This is the mail archive of the
libc-alpha@sourceware.org
mailing list for the glibc project.
SH atomic asms in glibc and the stack pointer
- From: "Joseph S. Myers" <joseph at codesourcery dot com>
- To: gcc-patches at gcc dot gnu dot org, libc-alpha at sourceware dot org, aoliva at redhat dot com, kkojima at gcc dot gnu dot org
- Date: Tue, 29 Nov 2011 17:10:58 +0000 (UTC)

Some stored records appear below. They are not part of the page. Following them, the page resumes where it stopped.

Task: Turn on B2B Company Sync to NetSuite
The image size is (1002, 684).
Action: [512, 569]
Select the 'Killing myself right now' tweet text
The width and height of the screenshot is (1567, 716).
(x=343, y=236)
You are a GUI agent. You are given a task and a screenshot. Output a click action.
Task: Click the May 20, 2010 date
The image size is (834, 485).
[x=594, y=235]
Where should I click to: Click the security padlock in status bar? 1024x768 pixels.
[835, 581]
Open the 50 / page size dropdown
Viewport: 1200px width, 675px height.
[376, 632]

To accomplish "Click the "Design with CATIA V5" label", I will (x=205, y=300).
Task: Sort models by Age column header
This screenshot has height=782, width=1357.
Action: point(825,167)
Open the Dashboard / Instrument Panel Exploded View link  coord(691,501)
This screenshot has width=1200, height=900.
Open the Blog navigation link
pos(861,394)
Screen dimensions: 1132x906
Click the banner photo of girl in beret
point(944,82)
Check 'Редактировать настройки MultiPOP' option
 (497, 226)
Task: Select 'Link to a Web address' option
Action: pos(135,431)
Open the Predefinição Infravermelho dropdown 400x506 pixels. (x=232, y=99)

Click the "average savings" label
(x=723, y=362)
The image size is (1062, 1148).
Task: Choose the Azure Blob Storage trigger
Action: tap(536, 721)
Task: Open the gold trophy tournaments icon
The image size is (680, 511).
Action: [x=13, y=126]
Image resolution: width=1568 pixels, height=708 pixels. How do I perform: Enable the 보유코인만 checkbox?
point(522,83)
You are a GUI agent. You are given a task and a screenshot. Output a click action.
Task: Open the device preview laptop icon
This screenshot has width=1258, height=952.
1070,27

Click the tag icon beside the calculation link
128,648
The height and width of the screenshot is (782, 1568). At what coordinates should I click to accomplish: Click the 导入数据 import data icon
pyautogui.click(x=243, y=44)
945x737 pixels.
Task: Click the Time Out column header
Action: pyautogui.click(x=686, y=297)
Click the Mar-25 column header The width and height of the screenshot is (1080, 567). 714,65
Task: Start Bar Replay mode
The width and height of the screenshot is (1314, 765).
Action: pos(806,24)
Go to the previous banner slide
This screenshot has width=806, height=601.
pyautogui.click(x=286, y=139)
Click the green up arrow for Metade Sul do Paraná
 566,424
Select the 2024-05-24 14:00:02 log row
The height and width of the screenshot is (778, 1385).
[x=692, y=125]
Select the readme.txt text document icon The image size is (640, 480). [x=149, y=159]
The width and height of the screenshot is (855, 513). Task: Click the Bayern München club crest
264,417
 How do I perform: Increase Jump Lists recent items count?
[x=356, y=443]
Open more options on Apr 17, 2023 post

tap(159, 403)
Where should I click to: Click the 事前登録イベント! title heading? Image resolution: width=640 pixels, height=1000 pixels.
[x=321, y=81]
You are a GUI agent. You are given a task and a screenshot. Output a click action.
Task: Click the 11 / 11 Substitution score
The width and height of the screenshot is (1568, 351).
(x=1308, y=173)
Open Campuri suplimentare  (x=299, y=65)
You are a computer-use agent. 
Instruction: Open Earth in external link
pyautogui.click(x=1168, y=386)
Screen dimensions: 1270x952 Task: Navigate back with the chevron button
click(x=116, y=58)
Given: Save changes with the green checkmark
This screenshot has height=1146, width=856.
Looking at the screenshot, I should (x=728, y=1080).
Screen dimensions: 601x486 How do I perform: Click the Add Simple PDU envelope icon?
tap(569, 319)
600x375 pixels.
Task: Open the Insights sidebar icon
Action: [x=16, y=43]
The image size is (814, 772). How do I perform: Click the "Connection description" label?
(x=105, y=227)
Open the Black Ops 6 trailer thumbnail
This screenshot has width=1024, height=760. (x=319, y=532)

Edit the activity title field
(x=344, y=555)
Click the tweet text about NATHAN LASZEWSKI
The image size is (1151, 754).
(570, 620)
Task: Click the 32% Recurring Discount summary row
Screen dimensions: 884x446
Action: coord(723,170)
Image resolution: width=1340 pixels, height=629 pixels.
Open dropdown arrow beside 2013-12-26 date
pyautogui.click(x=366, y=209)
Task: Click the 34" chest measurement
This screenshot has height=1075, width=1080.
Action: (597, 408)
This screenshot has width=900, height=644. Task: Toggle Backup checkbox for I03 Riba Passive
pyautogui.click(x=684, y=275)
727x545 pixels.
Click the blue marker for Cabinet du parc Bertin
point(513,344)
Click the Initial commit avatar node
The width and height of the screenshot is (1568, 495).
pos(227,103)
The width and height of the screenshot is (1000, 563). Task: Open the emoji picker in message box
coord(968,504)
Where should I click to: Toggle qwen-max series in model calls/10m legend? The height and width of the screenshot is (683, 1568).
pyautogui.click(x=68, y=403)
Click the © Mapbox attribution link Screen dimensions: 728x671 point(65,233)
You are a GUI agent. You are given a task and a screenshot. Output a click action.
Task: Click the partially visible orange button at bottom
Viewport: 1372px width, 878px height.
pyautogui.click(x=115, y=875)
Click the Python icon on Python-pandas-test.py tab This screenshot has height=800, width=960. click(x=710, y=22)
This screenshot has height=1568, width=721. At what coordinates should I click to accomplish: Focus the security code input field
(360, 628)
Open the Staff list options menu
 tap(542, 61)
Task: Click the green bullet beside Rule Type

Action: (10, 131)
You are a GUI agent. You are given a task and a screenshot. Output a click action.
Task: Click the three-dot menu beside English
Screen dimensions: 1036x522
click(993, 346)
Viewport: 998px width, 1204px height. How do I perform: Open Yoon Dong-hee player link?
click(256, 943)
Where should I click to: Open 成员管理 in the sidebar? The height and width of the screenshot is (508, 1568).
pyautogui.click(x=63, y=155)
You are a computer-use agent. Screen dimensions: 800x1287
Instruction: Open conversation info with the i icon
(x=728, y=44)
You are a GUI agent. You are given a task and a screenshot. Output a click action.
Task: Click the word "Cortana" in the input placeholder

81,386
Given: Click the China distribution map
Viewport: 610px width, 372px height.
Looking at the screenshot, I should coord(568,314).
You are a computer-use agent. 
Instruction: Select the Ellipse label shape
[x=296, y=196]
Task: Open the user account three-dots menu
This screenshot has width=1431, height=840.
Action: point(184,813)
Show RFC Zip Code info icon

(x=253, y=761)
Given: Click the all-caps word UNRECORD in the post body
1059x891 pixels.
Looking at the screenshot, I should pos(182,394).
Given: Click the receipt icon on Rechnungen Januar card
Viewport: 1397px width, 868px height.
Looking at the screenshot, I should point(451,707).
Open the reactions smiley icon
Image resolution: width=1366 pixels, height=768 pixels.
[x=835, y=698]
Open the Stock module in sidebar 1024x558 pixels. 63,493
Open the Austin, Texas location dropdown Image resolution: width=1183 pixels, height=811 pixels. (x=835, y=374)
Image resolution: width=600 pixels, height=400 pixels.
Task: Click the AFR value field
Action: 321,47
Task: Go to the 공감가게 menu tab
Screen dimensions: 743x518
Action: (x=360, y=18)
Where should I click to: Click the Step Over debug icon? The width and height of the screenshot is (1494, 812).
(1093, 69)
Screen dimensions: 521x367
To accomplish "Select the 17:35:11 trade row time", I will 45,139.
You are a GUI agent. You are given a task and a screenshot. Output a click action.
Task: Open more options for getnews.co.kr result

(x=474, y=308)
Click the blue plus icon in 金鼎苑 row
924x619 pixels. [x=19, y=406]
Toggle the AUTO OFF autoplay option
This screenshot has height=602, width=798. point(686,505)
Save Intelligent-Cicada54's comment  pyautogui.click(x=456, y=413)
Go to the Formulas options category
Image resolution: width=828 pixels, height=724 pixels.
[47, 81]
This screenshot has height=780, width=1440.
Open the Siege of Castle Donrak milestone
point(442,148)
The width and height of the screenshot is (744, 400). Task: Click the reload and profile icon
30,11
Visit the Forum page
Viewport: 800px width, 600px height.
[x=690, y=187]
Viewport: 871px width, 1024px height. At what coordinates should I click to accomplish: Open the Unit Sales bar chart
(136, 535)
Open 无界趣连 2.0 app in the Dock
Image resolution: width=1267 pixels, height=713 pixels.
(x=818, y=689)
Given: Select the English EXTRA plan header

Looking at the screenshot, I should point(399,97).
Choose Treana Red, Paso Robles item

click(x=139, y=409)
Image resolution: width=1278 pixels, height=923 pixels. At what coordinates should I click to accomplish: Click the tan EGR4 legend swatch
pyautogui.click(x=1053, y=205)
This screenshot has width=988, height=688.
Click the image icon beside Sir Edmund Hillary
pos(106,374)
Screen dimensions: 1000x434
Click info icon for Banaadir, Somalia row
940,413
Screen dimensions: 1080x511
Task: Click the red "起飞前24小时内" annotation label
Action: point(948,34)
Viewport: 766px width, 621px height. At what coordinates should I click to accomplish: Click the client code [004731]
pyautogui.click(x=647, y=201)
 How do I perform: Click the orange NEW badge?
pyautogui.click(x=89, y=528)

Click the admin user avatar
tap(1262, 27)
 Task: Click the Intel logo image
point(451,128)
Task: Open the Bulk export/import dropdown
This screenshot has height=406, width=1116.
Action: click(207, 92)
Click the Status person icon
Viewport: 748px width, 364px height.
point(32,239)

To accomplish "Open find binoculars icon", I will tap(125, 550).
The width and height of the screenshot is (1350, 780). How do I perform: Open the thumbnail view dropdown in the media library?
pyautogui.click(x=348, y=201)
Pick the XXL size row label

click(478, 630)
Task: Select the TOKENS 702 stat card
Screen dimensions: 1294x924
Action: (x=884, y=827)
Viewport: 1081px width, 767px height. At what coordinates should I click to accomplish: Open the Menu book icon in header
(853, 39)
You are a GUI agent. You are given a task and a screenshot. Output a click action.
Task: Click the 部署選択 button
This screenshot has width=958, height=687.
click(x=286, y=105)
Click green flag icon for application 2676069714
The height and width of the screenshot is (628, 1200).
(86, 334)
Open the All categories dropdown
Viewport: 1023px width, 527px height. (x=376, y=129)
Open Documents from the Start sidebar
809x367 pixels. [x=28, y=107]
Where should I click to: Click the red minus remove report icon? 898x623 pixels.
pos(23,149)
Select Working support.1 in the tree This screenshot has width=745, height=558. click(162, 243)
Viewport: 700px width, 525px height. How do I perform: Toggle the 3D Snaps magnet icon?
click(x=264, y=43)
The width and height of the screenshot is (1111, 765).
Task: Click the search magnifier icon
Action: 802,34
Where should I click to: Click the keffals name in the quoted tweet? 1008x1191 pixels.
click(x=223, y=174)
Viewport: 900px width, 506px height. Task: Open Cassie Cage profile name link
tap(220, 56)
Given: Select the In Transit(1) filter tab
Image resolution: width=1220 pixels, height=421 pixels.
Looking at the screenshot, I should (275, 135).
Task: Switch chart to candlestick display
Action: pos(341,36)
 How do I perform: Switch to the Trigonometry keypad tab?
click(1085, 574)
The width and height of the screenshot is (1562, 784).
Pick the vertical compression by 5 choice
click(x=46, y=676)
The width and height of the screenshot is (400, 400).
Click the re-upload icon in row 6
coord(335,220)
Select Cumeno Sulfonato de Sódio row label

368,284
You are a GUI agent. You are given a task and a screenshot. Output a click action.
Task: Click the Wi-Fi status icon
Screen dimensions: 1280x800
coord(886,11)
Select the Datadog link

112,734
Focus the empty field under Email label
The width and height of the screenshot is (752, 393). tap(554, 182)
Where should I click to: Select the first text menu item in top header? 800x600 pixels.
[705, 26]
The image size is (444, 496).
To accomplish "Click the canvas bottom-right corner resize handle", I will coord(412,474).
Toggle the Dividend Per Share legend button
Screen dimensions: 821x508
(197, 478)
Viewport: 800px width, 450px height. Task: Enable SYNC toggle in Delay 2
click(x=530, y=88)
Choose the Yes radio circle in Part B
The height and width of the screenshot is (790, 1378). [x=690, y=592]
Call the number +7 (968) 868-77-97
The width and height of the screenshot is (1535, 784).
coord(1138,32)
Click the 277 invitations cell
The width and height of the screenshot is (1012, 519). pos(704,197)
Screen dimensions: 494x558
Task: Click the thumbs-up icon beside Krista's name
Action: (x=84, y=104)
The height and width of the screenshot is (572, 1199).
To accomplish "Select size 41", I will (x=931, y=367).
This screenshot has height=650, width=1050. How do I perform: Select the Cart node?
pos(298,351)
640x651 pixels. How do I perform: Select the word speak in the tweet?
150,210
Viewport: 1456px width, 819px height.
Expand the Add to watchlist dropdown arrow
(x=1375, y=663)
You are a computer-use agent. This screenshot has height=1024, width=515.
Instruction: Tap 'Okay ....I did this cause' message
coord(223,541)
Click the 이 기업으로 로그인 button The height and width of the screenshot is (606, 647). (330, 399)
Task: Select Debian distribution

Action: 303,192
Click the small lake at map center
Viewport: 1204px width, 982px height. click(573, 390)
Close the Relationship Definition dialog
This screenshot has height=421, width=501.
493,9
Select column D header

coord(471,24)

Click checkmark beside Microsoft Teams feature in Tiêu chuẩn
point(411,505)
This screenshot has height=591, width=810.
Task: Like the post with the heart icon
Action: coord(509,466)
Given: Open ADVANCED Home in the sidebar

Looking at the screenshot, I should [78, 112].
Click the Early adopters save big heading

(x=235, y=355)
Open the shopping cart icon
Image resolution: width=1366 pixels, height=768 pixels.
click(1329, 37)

- Subject: SH atomic asms in glibc and the stack pointer
I've observed failures on SH of the glibc test csu/tst-atomic where the
problem is that
#define __arch_compare_and_exchange_val_32_acq(mem, newval, oldval) \
({ __typeof (*(mem)) __result; \
__asm __volatile ("\
.align 2\n\
mova 1f,r0\n\
nop\n\
mov r15,r1\n\
mov #-8,r15\n\
0: mov.l @%1,%0\n\
cmp/eq %0,%3\n\
bf 1f\n\
mov.l %2,@%1\n\
1: mov r1,r15"\
: "=&r" (__result) : "r" (mem), "r" (newval), "r" (oldval) \
: "r0", "r1", "t", "memory"); \
__result; })
allocates the "r" (mem) input to the stack pointer r15. That is, the
object on which the atomic operation is being carried out happens to be
exactly where the stack pointer points, so GCC saves a register by using
r15 as the input. Because this input is used during the period when r15
has its special negative value (minus the length of the restartable code
section, so the kernel can restart this code sequence if the thread is
scheduled during it), this obviously doesn't work.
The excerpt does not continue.